“My mom said, ‘What are you doing? Your kind of music has gotten popular. Why are you changing it?’ I thought it was a good idea – just like Mrs. Robinson was a bad idea”: The Lemonheads’ Evan Dando on the art of cover versions
The Lemonheads mastermind discusses the value of being lectured by your heroes, rolling between grunge and metal, his favorite Gibson, and that time he played a Minor Threat song in front of Ian MacKaye… drunk
When grunge exploded in the early ’90s, bands like the Lemonheads – whose roots in the Boston punk scene gave them crucial indie cred – dialed down the rage. “What we were trying to do, Nirvana fucking nailed,” says frontman and sole constant member Evan Dando.

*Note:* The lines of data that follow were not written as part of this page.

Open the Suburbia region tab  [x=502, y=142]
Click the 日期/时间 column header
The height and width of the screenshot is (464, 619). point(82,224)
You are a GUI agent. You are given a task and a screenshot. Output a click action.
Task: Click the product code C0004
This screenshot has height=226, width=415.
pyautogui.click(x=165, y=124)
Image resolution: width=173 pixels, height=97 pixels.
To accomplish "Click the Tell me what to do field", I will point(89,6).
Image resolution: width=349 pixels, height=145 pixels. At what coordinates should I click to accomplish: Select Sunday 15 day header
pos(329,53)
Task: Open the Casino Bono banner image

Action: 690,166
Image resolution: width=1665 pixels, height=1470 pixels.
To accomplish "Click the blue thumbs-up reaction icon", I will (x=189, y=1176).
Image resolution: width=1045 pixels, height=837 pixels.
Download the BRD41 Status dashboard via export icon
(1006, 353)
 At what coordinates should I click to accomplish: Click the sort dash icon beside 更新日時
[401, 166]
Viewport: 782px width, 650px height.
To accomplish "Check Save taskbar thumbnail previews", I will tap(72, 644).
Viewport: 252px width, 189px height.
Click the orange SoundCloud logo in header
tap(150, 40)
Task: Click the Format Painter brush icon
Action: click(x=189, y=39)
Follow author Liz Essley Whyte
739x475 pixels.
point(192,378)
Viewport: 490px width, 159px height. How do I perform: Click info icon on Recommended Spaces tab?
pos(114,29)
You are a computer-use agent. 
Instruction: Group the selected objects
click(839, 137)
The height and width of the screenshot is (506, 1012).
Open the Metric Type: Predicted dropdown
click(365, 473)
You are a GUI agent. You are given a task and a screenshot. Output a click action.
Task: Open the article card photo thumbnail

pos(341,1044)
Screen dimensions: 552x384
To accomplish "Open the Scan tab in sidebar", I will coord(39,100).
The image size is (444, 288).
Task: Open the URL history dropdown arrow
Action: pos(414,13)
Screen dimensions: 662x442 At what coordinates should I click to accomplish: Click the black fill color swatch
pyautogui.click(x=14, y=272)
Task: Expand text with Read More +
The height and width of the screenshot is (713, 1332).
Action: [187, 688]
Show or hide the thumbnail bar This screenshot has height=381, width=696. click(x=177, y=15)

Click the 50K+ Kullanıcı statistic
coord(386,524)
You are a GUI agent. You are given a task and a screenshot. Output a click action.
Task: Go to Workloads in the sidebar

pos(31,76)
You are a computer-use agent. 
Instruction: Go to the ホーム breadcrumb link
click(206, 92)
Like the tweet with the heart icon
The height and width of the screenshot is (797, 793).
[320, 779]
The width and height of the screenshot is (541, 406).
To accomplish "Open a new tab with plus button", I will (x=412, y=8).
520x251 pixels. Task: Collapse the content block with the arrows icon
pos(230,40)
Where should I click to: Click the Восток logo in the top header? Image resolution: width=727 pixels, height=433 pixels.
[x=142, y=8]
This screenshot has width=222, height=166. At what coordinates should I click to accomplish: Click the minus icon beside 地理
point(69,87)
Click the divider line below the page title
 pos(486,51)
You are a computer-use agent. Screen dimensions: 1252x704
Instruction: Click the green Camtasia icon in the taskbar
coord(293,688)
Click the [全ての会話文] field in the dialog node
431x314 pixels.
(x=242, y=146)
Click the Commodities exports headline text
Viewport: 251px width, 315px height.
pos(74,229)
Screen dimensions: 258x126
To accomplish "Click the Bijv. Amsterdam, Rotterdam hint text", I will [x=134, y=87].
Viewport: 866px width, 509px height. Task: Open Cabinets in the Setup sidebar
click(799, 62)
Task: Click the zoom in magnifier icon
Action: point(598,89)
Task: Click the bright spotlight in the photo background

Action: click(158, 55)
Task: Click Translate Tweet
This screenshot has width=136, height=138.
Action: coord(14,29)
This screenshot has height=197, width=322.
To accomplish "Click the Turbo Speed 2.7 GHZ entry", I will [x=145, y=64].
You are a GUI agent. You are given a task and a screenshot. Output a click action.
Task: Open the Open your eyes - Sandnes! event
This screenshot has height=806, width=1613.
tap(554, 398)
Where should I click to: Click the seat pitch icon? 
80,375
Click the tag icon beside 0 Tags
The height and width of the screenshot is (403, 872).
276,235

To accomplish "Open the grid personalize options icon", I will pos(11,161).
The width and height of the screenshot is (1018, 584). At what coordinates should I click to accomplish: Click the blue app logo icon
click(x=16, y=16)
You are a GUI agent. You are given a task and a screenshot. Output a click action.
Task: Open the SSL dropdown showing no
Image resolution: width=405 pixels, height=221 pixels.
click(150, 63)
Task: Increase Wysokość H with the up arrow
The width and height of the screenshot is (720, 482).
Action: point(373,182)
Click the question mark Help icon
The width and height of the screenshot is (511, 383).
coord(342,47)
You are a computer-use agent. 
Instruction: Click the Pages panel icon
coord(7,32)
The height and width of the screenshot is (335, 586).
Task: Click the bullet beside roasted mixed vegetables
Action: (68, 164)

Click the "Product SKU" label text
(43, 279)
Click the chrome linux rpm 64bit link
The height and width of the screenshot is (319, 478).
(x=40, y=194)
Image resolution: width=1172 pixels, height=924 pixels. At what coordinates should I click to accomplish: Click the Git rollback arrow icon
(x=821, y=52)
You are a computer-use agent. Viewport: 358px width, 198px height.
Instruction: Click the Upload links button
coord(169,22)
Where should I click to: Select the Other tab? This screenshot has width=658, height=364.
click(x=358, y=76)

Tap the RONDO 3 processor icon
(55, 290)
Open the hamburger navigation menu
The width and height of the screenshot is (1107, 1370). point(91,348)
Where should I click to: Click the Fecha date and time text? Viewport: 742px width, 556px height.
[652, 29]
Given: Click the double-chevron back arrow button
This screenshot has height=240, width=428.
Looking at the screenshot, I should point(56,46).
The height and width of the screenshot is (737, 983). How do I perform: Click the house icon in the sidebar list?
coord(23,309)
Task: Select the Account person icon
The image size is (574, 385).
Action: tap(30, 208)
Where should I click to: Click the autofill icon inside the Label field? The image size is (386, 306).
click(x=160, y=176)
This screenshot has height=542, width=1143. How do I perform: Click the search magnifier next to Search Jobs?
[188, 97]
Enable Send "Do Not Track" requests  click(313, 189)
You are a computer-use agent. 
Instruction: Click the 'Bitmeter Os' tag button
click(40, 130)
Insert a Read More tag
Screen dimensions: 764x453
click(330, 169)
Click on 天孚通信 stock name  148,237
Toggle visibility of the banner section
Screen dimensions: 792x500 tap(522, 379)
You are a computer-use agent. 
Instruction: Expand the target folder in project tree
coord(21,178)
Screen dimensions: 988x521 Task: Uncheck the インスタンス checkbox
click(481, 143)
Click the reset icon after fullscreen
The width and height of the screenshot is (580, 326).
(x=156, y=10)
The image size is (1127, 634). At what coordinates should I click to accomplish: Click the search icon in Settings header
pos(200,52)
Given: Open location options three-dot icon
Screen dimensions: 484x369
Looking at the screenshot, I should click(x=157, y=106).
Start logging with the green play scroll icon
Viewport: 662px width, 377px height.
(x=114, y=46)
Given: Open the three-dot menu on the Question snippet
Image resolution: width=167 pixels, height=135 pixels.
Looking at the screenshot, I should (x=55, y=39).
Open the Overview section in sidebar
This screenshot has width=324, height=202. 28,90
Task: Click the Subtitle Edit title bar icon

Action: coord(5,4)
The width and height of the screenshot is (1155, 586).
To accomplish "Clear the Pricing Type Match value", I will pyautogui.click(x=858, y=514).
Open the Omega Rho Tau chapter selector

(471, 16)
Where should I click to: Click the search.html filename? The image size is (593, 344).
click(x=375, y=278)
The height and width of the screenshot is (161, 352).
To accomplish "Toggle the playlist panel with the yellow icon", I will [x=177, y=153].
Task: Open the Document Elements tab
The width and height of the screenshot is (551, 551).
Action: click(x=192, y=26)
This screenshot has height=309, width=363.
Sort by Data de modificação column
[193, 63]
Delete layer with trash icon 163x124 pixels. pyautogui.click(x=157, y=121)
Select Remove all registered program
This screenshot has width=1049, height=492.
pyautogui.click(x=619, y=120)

“We were trying to do a Sabbath, Replacements thing, and when Nirvana came along we were like, ‘Our strengths lie in that direction. There's someone doing it perfectly now; they can do it for us. That makes it easier for bands like us to do better.’”
Instead, Dando and producers the Robb Brothers stripped away the brash sounds of previous Lemonheads music and used his writing – at the time more informed by the country-rock of Gram Parsons than Hüsker Dü – to create their tuneful and energetic breakthrough album, 1992’s It’s a Shame About Ray.
Its biggest hit wasn’t even a Dando composition. An amped-up cover of the 1968 Simon and Garfunkel hit Mrs. Robinson, tacked on as an afterthought, took the band from MTV’s alt-centric show 120 Minutes to the Billboard charts. Ray was eventually certified gold, as was its 1993 power-pop follow-up, Come On Feel the Lemonheads.
After a long recording hiatus, Dando is back with a new Lemonheads record, Love Chant, their first album of original music since 2006 and their 11th overall. It was made possible by having kicking a decades-long dalliance with substance abuse, which he chronicled his recent memoir, Rumors of My Demise.
We caught up with Dando in Nashville, where he was recording an album of Townes Van Zandt covers before heading off on tour.
Love Chant shows a different side of your guitar playing. There are some noisy passages that seem to show a Greg Ginn influence.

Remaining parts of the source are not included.